Il y a une professionnalisation de la thèse ?  
Oui, alors que la thèse était perçue comme une période de production de connaissances scientifiques, elle vise aujourd’hui à préparer les doctorants et doctorantes à des postes de haut niveau. Cela implique pour les encadrants d’élargir leur rôle au-delà de la recherche et de la publication en aidant les doctorants à développer leurs compétences, à identifier leurs aspirations professionnelles et à les conseiller sur la meilleure façon de les réaliser.

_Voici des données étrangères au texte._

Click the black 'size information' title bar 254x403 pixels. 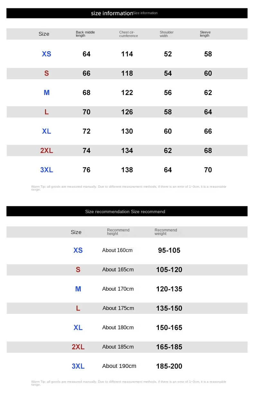coord(127,13)
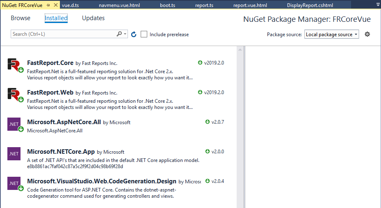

Et que dit la loi sur l’encadrement de la thèse ?
Ces transformations sont en partie poussées par la législation française qui stipule que des formations complémentaires doivent être proposées aux doctorants et doctorantes. Depuis 2022 la loi impose aussi la mise en place de comités de suivi individuel de thèse annuels plus approfondis, permettant de vérifier le bon déroulement de la thèse, y compris sur le plan psychologique, et de préparer l’insertion professionnelle. Les exigences de cet accompagnent du doctorant font que de plus en plus d’encadrants et encadrantes demandent aussi à être mieux formés.

Quelle formation reçoivent les encadrants aujourd’hui ?
L’habilitation à diriger des recherches (HDR) est un diplôme requis pour celles et ceux qui aspirent à superviser des thèses. Pour l’obtenir il faut justifier d’une expérience d’encadrement obligatoire et d’une activité de recherche active au sein d’un laboratoire. Les écoles doctorales jouent un rôle essentiel pour évaluer des candidatures pour l’HDR. Mais la loi actuellement n’impose pas de formations obligatoires dédiées à l’encadrement doctoral.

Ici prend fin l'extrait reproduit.